__Source data__.
______________________________

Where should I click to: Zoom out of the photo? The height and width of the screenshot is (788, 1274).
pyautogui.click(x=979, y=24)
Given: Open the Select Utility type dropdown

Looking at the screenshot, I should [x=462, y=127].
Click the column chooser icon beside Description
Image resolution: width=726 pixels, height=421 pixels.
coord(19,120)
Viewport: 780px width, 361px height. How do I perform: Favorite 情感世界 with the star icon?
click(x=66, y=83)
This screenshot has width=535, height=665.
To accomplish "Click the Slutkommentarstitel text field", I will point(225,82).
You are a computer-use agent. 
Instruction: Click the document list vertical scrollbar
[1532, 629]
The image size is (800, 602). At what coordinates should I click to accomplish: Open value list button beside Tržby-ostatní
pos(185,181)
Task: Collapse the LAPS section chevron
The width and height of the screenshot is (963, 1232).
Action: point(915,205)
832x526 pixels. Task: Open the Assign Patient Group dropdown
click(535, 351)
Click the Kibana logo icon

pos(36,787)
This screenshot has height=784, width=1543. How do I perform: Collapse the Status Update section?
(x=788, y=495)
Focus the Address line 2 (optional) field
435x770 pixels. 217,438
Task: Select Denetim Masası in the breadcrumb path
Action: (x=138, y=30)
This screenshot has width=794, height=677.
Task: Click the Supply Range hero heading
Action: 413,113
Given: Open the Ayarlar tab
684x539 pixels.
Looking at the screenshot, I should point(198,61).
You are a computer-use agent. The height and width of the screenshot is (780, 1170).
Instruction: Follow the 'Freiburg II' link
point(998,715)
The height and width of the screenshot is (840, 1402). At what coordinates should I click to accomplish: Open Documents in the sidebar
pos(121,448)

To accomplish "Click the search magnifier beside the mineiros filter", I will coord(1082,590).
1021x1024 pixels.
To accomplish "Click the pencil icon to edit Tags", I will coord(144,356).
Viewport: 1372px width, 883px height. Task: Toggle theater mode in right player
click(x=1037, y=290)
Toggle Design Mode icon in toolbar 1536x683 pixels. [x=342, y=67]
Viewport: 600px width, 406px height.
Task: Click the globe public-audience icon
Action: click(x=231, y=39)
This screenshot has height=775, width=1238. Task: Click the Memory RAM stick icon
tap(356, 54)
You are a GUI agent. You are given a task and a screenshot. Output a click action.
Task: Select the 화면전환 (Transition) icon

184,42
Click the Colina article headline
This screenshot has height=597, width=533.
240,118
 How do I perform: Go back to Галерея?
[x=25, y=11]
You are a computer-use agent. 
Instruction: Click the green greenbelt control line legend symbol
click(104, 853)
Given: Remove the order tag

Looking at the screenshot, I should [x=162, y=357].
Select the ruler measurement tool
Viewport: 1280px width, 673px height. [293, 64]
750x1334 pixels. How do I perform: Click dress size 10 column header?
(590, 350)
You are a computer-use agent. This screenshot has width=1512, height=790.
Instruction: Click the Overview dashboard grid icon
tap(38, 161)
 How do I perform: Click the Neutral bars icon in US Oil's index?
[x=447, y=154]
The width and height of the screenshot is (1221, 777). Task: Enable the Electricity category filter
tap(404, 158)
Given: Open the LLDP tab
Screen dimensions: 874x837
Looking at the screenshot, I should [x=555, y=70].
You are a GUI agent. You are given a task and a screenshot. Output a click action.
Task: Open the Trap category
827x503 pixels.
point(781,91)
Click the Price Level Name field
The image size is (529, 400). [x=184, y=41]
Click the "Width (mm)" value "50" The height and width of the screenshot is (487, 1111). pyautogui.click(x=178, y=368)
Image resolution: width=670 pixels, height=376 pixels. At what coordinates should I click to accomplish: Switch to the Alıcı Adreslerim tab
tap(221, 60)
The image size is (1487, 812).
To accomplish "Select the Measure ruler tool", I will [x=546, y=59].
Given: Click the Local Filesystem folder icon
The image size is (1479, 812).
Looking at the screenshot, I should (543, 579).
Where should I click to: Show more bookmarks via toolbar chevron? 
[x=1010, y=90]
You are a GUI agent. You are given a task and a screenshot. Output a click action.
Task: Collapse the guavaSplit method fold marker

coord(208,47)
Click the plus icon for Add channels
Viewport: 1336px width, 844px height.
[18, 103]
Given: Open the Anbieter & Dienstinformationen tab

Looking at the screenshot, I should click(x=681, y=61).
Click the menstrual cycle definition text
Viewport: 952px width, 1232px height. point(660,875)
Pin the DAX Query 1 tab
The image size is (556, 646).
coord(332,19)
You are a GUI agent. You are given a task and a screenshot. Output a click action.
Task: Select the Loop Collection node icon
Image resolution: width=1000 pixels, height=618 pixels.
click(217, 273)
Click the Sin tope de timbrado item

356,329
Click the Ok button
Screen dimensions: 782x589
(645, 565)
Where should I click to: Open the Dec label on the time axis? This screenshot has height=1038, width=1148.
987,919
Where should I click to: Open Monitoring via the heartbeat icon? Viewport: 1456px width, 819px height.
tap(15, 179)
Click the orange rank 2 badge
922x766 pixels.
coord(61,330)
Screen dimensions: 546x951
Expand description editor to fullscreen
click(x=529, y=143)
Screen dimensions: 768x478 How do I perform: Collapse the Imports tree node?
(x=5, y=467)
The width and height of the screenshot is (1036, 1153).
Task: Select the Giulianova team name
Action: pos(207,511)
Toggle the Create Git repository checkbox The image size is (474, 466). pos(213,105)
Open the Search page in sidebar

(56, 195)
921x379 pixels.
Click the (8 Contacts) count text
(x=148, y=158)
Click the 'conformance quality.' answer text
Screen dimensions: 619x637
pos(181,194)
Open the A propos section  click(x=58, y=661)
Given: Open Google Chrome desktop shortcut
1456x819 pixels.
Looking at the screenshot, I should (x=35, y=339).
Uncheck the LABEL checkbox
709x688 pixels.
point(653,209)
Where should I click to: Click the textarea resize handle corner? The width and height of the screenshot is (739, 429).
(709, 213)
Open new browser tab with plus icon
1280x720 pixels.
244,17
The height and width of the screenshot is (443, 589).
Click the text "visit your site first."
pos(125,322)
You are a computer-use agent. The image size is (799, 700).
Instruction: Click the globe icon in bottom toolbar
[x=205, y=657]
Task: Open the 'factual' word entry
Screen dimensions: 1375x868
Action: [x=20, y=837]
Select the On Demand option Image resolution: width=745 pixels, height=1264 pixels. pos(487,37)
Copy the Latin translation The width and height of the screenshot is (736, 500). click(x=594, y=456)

______________________________

__Set problem__.
Copy out the records from the line with "Screen dimensions: 768x478" to the line with "point(653,209)", word for word.

__Solution for this exercise__.
Screen dimensions: 768x478 How do I perform: Collapse the Imports tree node?
(x=5, y=467)
The width and height of the screenshot is (1036, 1153).
Task: Select the Giulianova team name
Action: pos(207,511)
Toggle the Create Git repository checkbox The image size is (474, 466). pos(213,105)
Open the Search page in sidebar

(56, 195)
921x379 pixels.
Click the (8 Contacts) count text
(x=148, y=158)
Click the 'conformance quality.' answer text
Screen dimensions: 619x637
pos(181,194)
Open the A propos section  click(x=58, y=661)
Given: Open Google Chrome desktop shortcut
1456x819 pixels.
Looking at the screenshot, I should (x=35, y=339).
Uncheck the LABEL checkbox
709x688 pixels.
point(653,209)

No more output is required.